The Wet Season in Dakar Begins with a Bang!!




This morning I woke up and felt uncomfortable. In my journal I wrote "The Monsoon is coming!" This comes after deploying our dense and coarse rain gauge network last Mon-Wednesday. While we pulled up to one village, the Chief greeted us and told us just in time. The rain is coming soon. While I couldn't have known how he came to the conclusion, it felt like he was right.

This morning we were driving to our village of Kawsara because we have some work to finish at the solar array and also discussing how to use renewable energy to help them pump water from approximately 190 ft. Kawsara is the village, where we undertook our field campaign in 2006 with NASA. However, they began digging for water in 2004 and found water in October of 2010. The renewable center at Chiekh Anta Diop University has been working on ideas to help them pump the water to the surface so that maybe they can begin some irrigation to grow food.


So we left for Kawsara about 8:45 this morning. On the way the sky began to look very Dark. I told my colleague, the monsoon is coming.
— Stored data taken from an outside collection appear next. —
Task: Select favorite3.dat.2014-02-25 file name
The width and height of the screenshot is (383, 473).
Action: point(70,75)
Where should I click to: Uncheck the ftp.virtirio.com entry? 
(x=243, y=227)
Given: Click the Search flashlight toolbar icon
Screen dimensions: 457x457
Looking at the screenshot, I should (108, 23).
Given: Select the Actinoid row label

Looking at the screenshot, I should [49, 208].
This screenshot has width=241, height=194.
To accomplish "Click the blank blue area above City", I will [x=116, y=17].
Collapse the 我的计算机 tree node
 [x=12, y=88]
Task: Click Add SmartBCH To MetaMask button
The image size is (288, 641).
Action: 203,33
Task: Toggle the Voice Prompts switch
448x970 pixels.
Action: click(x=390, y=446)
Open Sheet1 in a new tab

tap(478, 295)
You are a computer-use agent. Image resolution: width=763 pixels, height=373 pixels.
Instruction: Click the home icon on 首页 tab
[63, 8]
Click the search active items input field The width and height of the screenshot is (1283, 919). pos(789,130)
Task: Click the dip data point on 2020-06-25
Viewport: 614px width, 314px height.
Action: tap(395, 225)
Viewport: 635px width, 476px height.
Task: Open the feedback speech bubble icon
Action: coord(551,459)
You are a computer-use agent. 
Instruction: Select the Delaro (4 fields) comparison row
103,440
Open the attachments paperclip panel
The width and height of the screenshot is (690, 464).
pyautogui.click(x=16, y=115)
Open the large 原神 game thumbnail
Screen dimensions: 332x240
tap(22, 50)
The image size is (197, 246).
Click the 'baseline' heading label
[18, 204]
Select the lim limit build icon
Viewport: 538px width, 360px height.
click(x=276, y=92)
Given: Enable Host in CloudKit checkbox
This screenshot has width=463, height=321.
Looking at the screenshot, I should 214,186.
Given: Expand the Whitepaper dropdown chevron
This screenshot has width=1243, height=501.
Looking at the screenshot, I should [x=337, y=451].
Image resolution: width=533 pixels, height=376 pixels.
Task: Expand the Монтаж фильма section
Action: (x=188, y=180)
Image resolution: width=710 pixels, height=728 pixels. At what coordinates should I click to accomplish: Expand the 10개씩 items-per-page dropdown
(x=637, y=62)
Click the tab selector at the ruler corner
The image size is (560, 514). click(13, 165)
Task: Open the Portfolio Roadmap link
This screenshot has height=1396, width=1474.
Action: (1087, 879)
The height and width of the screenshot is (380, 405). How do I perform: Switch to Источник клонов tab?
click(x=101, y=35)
I look again and said hey that is not rain, that is brown it looks like dust. 60 seconds later -- lights out. Day became night and everyone put their lights on. Dust was everywhere and the wind was howling. 4 minutes later rain began to fall heavily -- Yeah the Monsoon and wet season arrived. So exciting for us science geeks!!

So a couple of things with the monsoon. We have been planning to measure ozone prior to the wet season arriving because we believe that the soils have bacteria which will release nitric oxide (NO) because they are water stressed from the long dry season of 6 months. This in turn should make ozone (O3) levels high. We have seen this signal over the last few years but this year we are coordinate with scientists from the ministry of environment to monitor the surface levels. Well in short, our boxes arrived too late for our first ozone measurements. We will launch the first one on Monday so we don't have a reference prior to the first rains. But that is the way it goes.

Second, the rains were so heavy and there was some minor flooding on the roads. The drainage is too bad in the suburbs of Dakar. We cannot predict what is coming but the seasonal forecast is pointing to above normal rain. With the lack of electricity in Dakar, poor drainage and heavy rains forecast this year ... watch out. Mosquitoes gonna be biting and Malaria outbreaks need monitored.

2 comments:

  1. hi Dr Jenkins,
    Glad to see you bring the rain and all raingauges are already deployed !! however i hear some news on internet radio from DMN, they say that the rainfall will not be establish yet, it will be probably effective on july. do you have any informations about how will be the rainy season this year?
    regards
    Samo

    ReplyDelete
  2. Greg,

    Nice job. Monsoon onset over West Africa!
    I guess there are probably some kind of connections with the monsoon onset in India.

    Regarding sustainability issue, how about wind energy application in that region?